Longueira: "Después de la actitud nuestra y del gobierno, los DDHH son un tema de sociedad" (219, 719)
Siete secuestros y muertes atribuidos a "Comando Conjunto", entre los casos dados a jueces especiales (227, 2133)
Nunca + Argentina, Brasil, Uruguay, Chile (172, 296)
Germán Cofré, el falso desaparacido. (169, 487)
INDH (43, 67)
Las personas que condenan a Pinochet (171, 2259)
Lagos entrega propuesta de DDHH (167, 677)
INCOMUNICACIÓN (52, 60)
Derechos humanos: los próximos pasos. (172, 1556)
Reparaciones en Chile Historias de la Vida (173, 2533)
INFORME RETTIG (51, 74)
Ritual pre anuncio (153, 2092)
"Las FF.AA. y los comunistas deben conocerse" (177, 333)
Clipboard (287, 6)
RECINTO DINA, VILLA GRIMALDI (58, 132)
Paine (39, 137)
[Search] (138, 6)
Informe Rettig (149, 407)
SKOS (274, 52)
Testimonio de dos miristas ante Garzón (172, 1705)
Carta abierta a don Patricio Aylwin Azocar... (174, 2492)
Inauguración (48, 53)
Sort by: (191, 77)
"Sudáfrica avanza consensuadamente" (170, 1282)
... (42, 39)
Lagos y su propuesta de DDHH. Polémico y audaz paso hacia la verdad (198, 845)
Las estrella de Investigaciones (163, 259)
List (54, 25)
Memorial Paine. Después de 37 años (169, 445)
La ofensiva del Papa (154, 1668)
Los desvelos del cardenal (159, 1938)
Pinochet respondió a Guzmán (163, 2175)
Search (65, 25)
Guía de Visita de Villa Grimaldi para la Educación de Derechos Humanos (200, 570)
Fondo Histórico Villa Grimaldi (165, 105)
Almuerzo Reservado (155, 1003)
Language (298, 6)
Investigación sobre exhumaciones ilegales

**Exercise details**:
Output exactly the lines of the material above from the one containing "Nunca + Argentina, Brasil, Uruguay, Chile" up to and including the one containing "Lagos y su propuesta".

**Exercise output**:
Nunca + Argentina, Brasil, Uruguay, Chile (172, 296)
Germán Cofré, el falso desaparacido. (169, 487)
INDH (43, 67)
Las personas que condenan a Pinochet (171, 2259)
Lagos entrega propuesta de DDHH (167, 677)
INCOMUNICACIÓN (52, 60)
Derechos humanos: los próximos pasos. (172, 1556)
Reparaciones en Chile Historias de la Vida (173, 2533)
INFORME RETTIG (51, 74)
Ritual pre anuncio (153, 2092)
"Las FF.AA. y los comunistas deben conocerse" (177, 333)
Clipboard (287, 6)
RECINTO DINA, VILLA GRIMALDI (58, 132)
Paine (39, 137)
[Search] (138, 6)
Informe Rettig (149, 407)
SKOS (274, 52)
Testimonio de dos miristas ante Garzón (172, 1705)
Carta abierta a don Patricio Aylwin Azocar... (174, 2492)
Inauguración (48, 53)
Sort by: (191, 77)
"Sudáfrica avanza consensuadamente" (170, 1282)
... (42, 39)
Lagos y su propuesta de DDHH. Polémico y audaz paso hacia la verdad (198, 845)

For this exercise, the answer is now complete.